Без названия / Сила преображения / Рыжая Белка
 

Начало

0.00
 

 

Попробовала пошевелить пальцами и не поняла, получилось ли. Затёкшие руки словно щекотало изнутри, будто по венам и капиллярам вместо крови пробегали какие-то мелкие насекомые. Следом пришла боль. Набегала волнами, выворачивая суставы. Всё реже и глуше, но я предпочла бы судороги. Я не чувствовала онемевших рук и, выныривая на поверхность из мутной водицы забытья, цепенела от страха — а есть ли они у меня ещё? То, что я испытывала, было похоже на фантомные боли. Да и всё тело — вытянувшееся, отяжелевшее — не воспринималось как своё. Теряя связь с собственной плотью, я парила над бурлящим котлом воды. Облако мельчайших брызг временами долетало до меня и, собираясь воедино, тонкими струйками скатывалось с волос, лица, набрякшей одежды, и падало обратно.

Я слизнула щекотавшую губы крупную каплю.
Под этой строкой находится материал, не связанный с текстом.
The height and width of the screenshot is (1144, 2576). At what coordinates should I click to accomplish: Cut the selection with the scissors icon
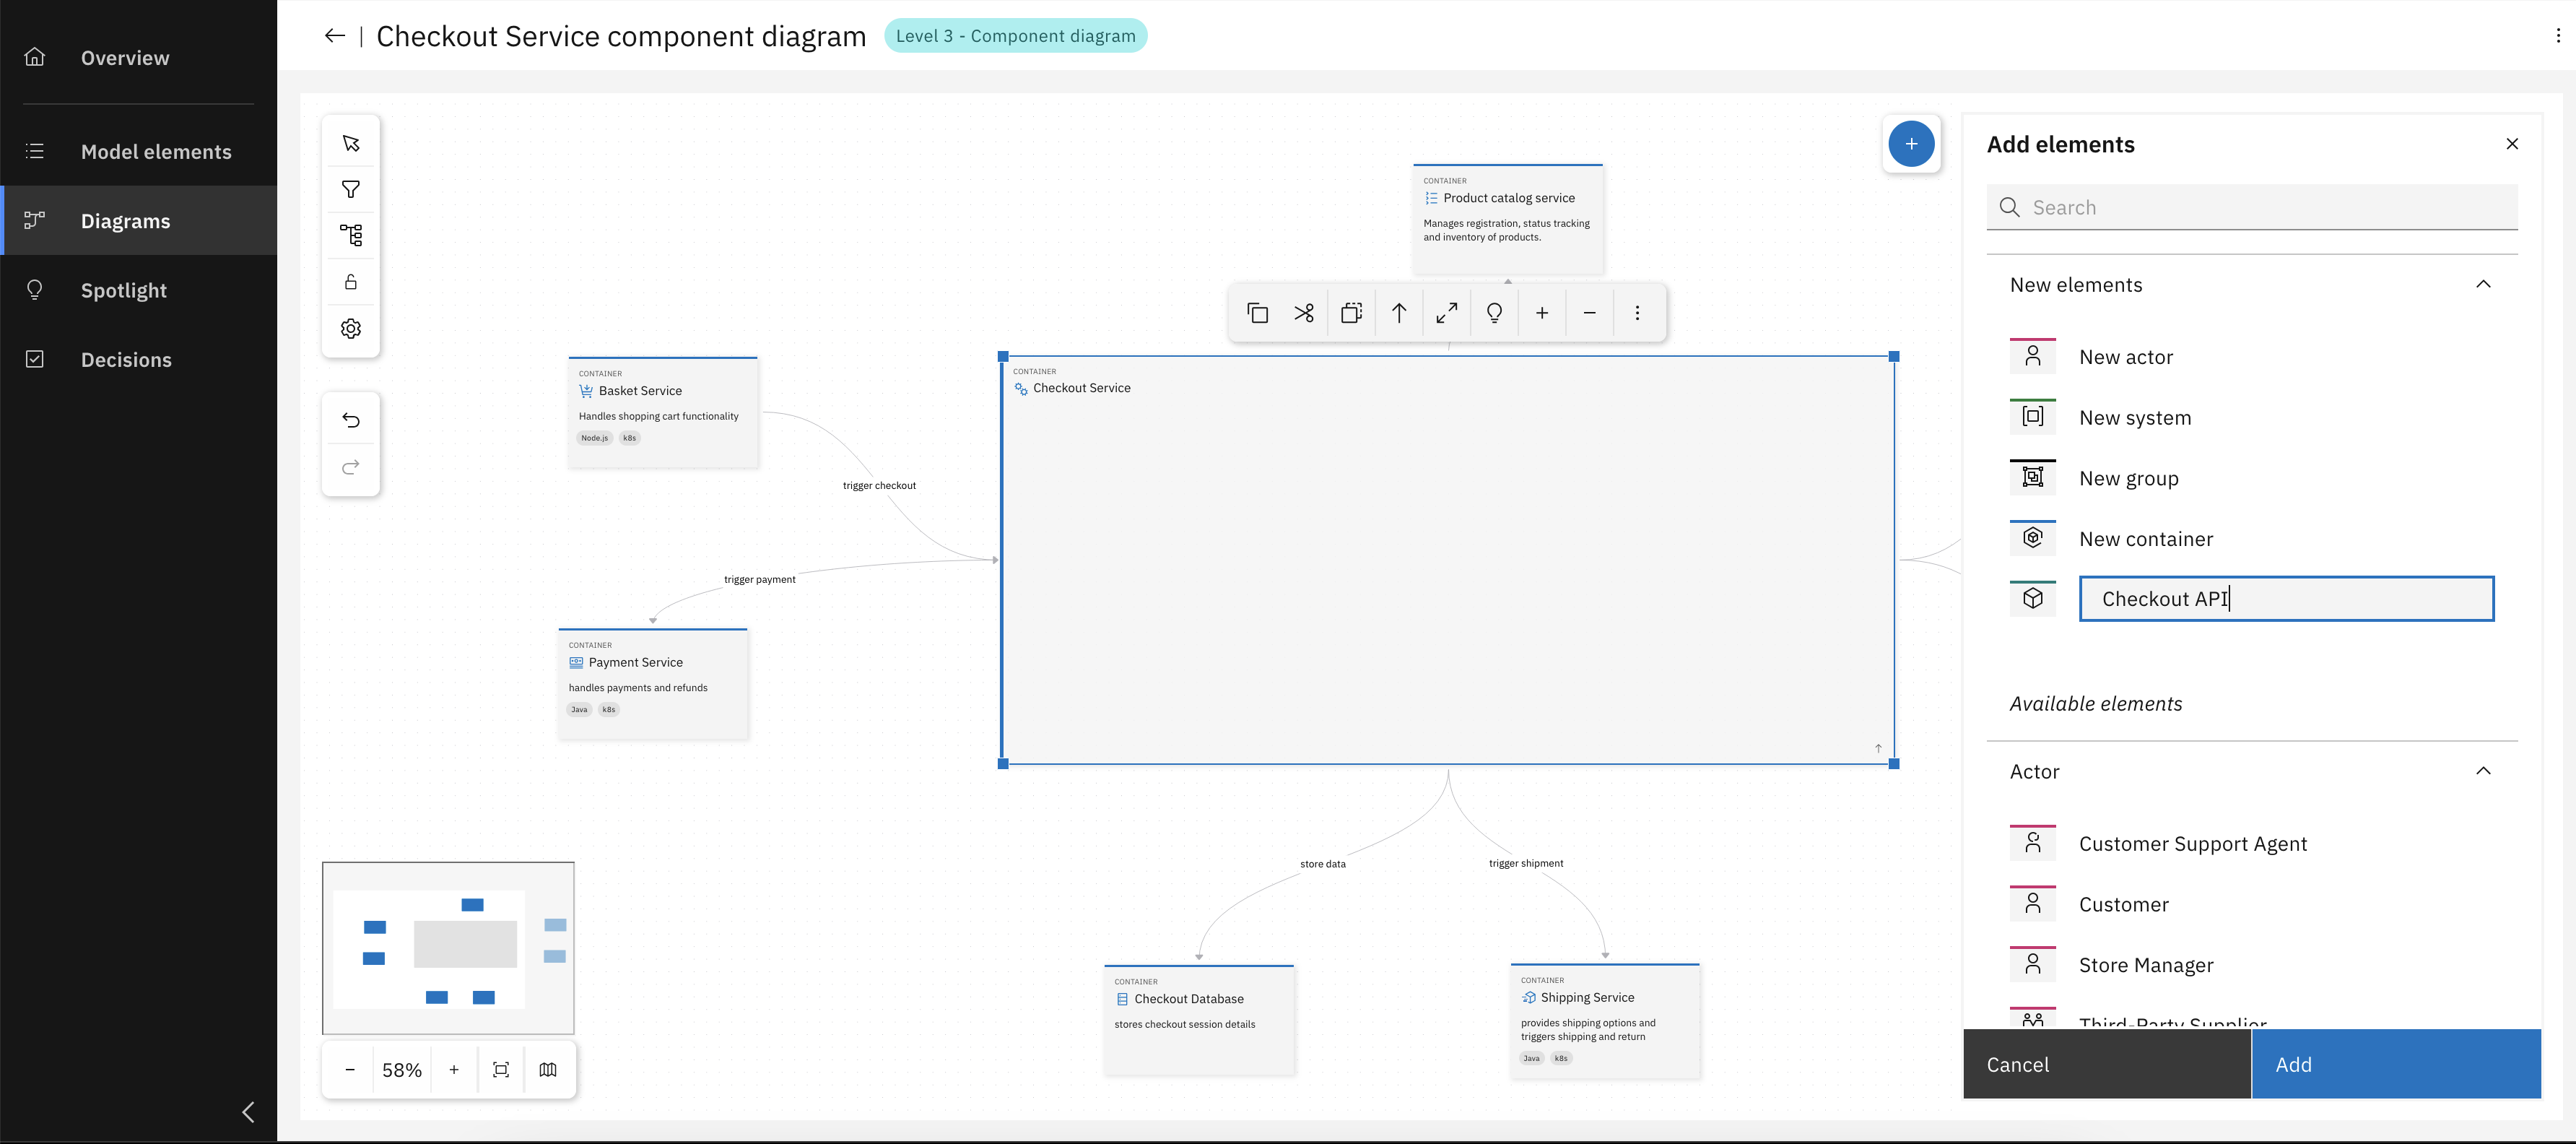pyautogui.click(x=1303, y=313)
Видеть столько воды и не иметь возможности напиться… Впрочем, я сомневалась, что придётся долго страдать от жажды. Я слышала это в голосе Водяного. Слов не слышала: не было сил и охоты вникать в смысл. Просто ещё один звук, влившийся в непрерывный шум беснующейся воды. Сознание рассыпалось мелкими брызгами.

— Плачь! — орал Водяной, бегая по краю площадки, похожей на одну из тех, где садятся гравимобили. Я вдоволь насмотрелась на хозяина Эсперансы за те часы. Невысокий, кругленький, с выпирающим брюшком, обтянутым тканью пёстрого жилета. Седеющие волосы вокруг красного пятна лица и едва не выпадает из трясущегося, перекривившегося рта вечная сигарета, толстая такая. Мельтешит, почти на уровне моих глаз, чуть выше. Но голова клонится вниз, да и я предпочитаю смотреть на воду… «Как много её, как ярится она, будто живое исполинское существо, злясь на жадного человечишку, который запер её в бетонной клетке». — Почему ты не плачешь?! Разве тебе не жаль себя? Ты должна заплакать, дьявол меня раздери!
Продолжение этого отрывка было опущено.